Forgot to mention - even the clock on Windows 98 is slow now.


----------



## m_erlin_60 (Jul 17, 2003)

The clock?????
I've never heard of that one.


----------



## m_erlin_60 (Jul 17, 2003)

The only thing I remember messing with the time was. One of my girls downloaded a weather update program(hijacker) and It kept resetting the time on her clock. Even though my NT server sets everyones time the same. It still managed to re set it. That's how I found the hi-jacker.


----------



## m_erlin_60 (Jul 17, 2003)

Please go to google and key in Adaware. Download free Ad-aware6.
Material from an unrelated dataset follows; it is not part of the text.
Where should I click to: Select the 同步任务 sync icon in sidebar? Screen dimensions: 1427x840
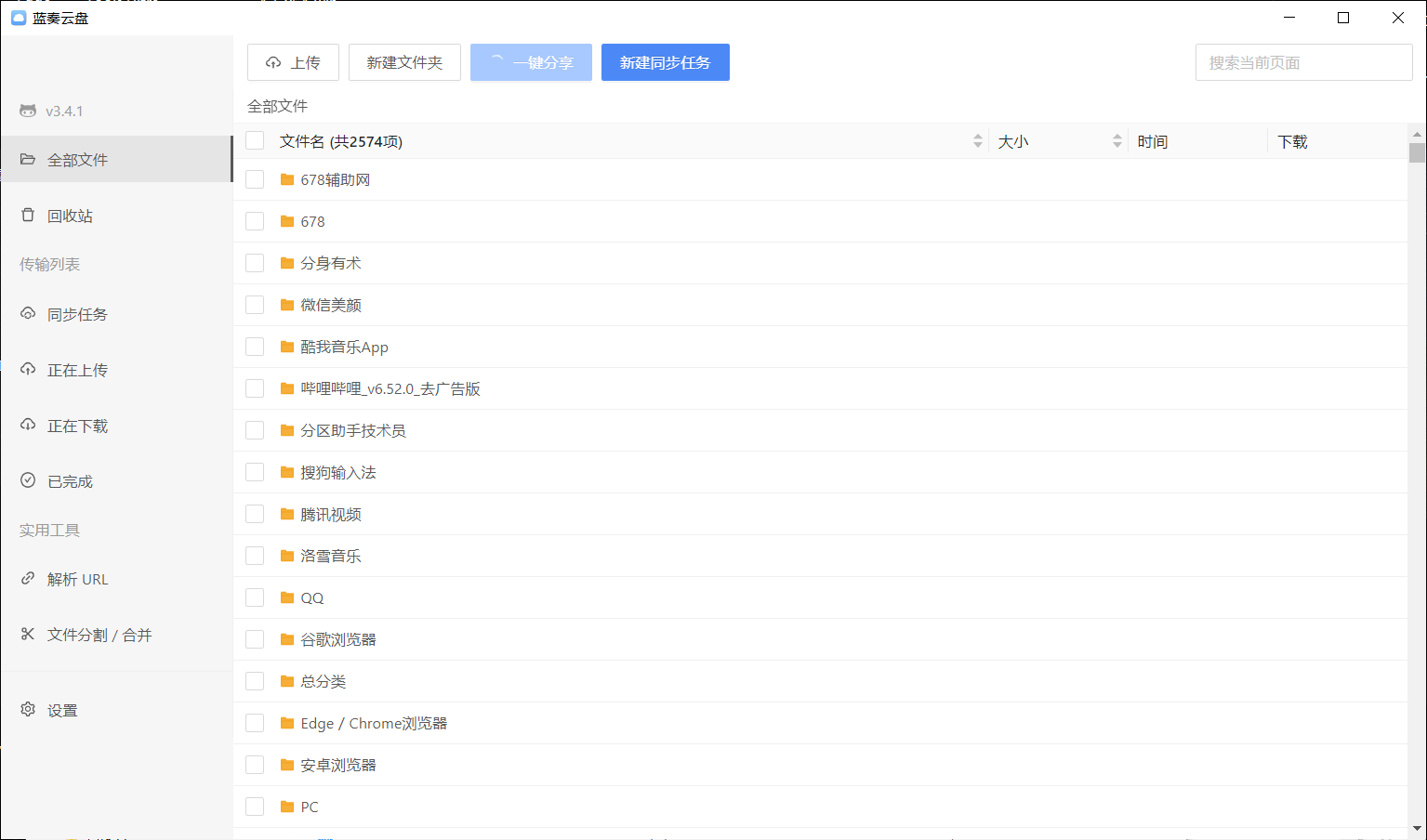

That is what I used to get rid of it. 

There have been so many, for the life of me I can't remember the name of the program. I think it was Weathercast, but I may be wrong.
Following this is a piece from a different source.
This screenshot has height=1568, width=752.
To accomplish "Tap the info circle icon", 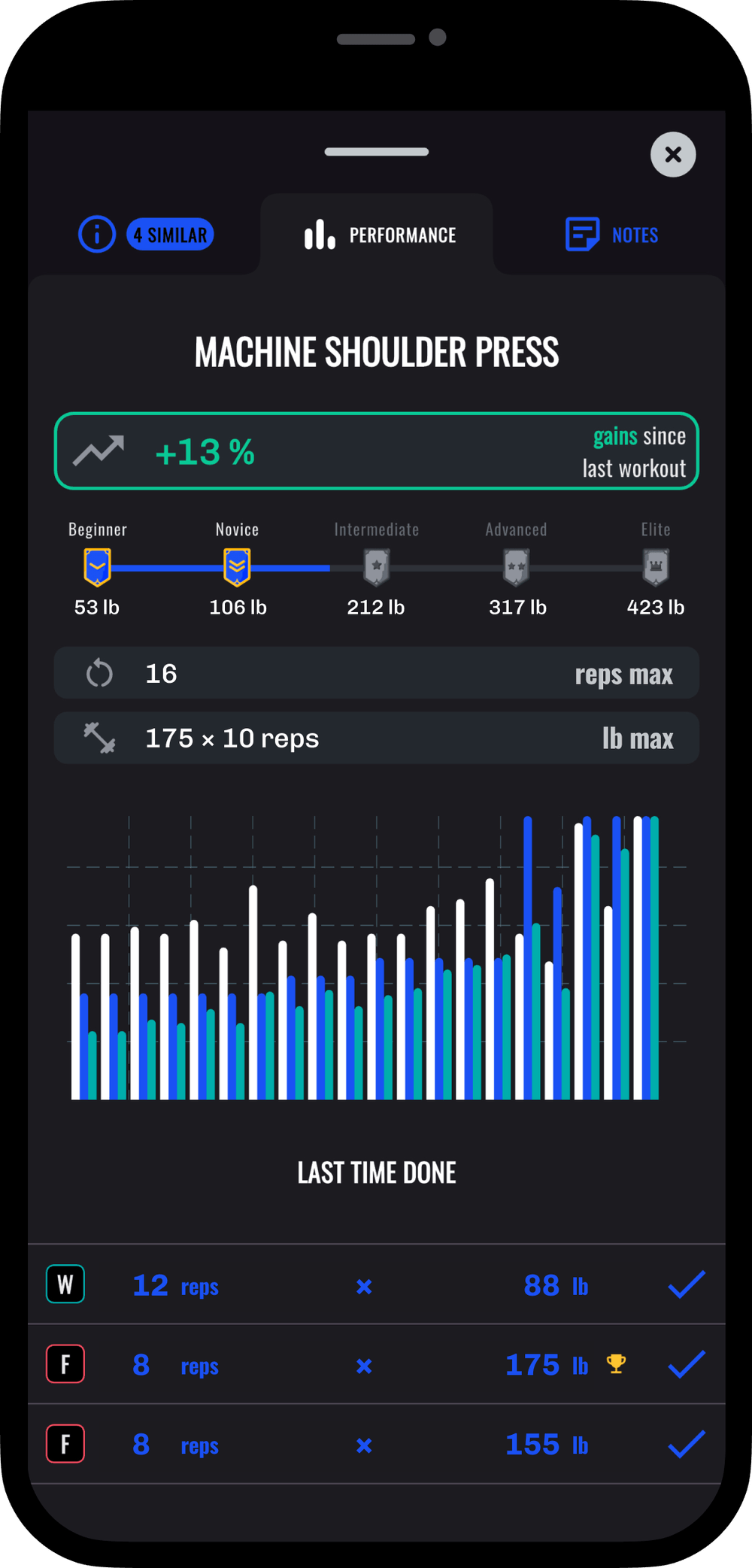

If that is it, Ad-aware will kill it.


----------



## m_erlin_60 (Jul 17, 2003)

You know, now that I think about it. Try this.
Click on Start
Settings
Control Panel
Click the System Icon
Click the Device Manager Tab
See if there is anything telling you of a conflict w/device
or If there is a Large yellow ? by something.


----------



## m_erlin_60 (Jul 17, 2003)

Another thing you can try is click on Network Icon
Double Click on TCP/IP
IP Address Tab -Obtain IP Address Auto
WINS Config Tab- Use DHCP for WINS Res.
DNS Tab-Disable DNS


----------



## RosemaryV (Jul 17, 2003)

I will try all of these. I tried to print your suggestions out and my printer was taking too long to work so I wrote them down quicker. It also takes forever to go from one internet site to another. Something has definitely attacked my computer.


----------



## RosemaryV (Jul 17, 2003)

I checked the device manager and did not find any yellow ?. I also did everything you said with Network icon and Use DHCP for WINS Res was chosen as was Disable DNS. Then I went to Google and found download for Ad-aware 6 and I did download it. Now it seems to be working. Do you think it was that I was hi-jacked by something we downloaded? How would we know if we were hijacked? Now the only other thing that seems affected is that the font on my home of sbc yahoo is huge. How do I get it back to normal size?
Thanks so much for all your help.
Rosemary


----------